Ninety days of hell … before the axe falls on Zuma?

Zuma didn’t go to the Constitutional Court
Zuma didn’t go to the Constitutional Court

ANALYSIS

Thanks to some unfortunate but inevitable timing – plus a few spectacularly poor choices – President Jacob Zuma will cast his vote in the August 3 local government elections after a number of humiliations have come to a head.

On Thursday morning, Zuma released the report of the arms deal commission, three months and three weeks after receiving it from the Seriti commission.

The release came out of the blue, announced by the presidency less than an hour before Zuma went on air, which was immediately criticised as a transparent effort to divert attention away from his own troubles.

But, during the three months between May and July – the run-up to the elections – there will be no steering of public discussion and he will face hostile and vocal audiences. There will also be annual events that beg renewed criticism of his conduct and person. Then, possibly just days before the elections, Zuma will have to write out a cheque to the state in payment for Nkandla upgrades, which he has tried but failed to convince the nation is a voluntary action.

Speculation has it that those in the ANC who wish to see Zuma removed as its president will blame a poor election performance – say, the loss of the Port Elizabeth metropolitan area – on him personally. In that event, the calendar will be their ally.

On May 1, Zuma is scheduled to headline the May Day celebrations.

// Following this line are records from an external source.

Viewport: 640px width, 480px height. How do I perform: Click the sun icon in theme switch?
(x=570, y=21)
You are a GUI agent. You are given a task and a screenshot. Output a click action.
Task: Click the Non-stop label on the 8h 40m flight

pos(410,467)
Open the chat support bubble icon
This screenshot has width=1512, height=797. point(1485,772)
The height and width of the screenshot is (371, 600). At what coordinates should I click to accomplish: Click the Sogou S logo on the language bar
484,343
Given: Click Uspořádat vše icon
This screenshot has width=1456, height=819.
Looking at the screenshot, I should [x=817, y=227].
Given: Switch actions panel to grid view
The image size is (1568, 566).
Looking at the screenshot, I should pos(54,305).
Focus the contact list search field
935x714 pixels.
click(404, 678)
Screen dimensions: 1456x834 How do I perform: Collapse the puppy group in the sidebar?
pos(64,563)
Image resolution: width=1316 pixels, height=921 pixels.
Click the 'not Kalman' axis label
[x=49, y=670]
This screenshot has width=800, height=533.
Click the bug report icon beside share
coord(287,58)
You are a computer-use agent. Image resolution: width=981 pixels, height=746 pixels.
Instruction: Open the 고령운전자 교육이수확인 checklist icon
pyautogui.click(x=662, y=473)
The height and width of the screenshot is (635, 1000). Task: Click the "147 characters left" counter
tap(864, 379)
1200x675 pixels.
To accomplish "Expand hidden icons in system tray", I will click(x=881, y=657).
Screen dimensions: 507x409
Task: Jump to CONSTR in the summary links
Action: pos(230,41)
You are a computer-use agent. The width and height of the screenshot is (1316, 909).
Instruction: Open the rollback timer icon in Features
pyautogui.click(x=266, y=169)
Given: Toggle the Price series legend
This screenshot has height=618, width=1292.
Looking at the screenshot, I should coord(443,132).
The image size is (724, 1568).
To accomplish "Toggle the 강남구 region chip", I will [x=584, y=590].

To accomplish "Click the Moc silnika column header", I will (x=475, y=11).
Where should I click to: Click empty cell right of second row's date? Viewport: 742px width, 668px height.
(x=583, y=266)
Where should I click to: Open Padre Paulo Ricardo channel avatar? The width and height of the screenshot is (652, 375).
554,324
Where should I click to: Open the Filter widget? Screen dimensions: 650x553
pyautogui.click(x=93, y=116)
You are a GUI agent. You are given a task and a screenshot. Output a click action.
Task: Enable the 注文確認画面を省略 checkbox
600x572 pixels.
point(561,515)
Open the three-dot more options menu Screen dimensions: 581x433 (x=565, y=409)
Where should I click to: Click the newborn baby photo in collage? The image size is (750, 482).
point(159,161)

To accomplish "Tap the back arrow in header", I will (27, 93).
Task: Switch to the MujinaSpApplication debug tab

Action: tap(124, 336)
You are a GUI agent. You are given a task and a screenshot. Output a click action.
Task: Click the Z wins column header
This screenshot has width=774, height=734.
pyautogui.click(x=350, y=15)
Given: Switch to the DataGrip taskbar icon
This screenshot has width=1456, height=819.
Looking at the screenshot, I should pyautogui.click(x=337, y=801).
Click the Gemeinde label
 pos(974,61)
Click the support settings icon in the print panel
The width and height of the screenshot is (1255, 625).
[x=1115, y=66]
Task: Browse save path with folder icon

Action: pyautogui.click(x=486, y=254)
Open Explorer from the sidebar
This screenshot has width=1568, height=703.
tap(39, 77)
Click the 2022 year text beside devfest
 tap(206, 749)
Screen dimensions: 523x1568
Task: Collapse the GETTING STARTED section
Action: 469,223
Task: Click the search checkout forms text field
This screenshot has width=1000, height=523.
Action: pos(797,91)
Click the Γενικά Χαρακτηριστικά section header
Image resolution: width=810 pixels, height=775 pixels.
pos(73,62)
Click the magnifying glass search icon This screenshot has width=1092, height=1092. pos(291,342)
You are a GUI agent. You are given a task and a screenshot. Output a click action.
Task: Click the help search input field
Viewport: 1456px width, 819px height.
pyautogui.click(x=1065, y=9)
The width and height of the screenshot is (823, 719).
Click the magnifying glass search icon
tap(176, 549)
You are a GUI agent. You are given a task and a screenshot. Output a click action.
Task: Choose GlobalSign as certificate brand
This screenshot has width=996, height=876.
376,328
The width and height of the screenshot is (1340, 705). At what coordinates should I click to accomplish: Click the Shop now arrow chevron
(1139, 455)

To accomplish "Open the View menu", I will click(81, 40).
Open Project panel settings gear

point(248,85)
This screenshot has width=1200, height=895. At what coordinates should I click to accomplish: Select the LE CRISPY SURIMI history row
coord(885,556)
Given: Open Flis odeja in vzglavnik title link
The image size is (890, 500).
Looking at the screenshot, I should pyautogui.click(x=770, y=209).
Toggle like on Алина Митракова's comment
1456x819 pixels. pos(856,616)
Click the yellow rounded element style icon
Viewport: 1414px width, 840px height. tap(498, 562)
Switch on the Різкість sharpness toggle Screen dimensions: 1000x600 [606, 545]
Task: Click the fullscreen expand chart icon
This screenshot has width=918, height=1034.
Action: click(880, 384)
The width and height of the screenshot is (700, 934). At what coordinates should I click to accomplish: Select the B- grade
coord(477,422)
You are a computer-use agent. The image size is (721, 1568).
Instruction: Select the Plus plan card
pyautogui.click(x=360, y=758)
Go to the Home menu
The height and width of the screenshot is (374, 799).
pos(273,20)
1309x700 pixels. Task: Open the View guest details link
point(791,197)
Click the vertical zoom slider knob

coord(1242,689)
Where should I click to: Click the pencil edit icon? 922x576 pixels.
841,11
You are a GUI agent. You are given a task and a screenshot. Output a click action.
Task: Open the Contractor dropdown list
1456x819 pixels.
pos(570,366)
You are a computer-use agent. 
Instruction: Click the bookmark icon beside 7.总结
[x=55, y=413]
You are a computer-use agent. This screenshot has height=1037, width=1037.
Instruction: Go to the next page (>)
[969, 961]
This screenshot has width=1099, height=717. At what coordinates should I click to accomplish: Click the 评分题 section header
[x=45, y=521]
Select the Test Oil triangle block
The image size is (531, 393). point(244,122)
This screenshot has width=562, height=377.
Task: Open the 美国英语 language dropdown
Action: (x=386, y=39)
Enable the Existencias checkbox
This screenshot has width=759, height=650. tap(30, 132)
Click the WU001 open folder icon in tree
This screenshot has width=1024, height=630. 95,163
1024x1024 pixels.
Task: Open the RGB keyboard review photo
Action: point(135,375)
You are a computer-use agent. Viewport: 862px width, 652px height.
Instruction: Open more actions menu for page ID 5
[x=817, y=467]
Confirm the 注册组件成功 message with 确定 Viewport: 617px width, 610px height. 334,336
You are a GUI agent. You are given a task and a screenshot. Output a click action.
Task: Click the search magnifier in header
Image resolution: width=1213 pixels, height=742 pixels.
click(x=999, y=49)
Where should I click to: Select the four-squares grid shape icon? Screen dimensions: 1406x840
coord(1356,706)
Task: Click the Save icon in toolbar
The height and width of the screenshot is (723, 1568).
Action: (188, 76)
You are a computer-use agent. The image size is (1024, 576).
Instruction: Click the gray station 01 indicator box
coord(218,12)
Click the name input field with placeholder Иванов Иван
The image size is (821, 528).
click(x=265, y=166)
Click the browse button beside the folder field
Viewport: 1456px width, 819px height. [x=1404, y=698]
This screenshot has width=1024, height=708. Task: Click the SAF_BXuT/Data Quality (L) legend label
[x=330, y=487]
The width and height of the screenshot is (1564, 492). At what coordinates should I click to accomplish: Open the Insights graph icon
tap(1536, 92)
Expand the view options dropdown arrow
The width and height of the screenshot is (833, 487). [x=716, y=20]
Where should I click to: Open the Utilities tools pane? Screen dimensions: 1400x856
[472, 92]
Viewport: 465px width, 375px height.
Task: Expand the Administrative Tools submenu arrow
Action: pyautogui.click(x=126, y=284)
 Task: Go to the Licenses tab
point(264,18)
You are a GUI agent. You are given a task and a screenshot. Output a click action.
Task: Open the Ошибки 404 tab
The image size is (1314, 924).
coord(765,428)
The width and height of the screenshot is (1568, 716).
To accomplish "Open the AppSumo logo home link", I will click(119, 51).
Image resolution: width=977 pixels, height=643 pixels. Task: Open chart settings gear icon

On stage, he will be surrounded by allies: the South African Communist Party leader, Blade Nzimande, who insists Zuma’s dignity should be protected by law; trade union federation Cosatu president Sdumo Dlamini, who has continued to support Zuma, despite a nasty spat with his administration over a tax law; and South African National Civic Organisation president Richard Mdakane, who has a long association with Zuma and his family.

But instead of speaking in his stronghold of KwaZulu-Natal, or even in a more neutral province, Zuma will be appearing in front of the cameras in Gauteng, a province where ANC and some alliance leaders are in open revolt against him and where audiences have long proven truculent.

Also in May, the popular Robert McBride will be in the Constitutional Court to argue again that Zuma’s appointed minister of police – with Zuma’s tacit acceptance – flouted the Constitution in his efforts to remove McBride as head of the Independent Police Investigative Directorate.

Also expected before August, and probably in May, is a high court ruling on the ongoing spy tapes saga, in which the Democratic Alliance seeks the reinstatement of corruption charges against Zuma.

Then, at the end of May, the treasury – which Zuma tried to put under the control of the little-known Des van Rooyen, precipitating an economic crisis of confidence – must publicly put a figure on the benefit he unduly derived from the state for upgrades to his Nkandla compound.

All of which will be just in time for the start of Moral Regeneration Month in July, during which citizens will be urged to accept accountability for their actions and to respect the Constitution, and the celebration on July 18 of the birthday of Nelson Mandela, to whom Zuma is so often – and so negatively – compared.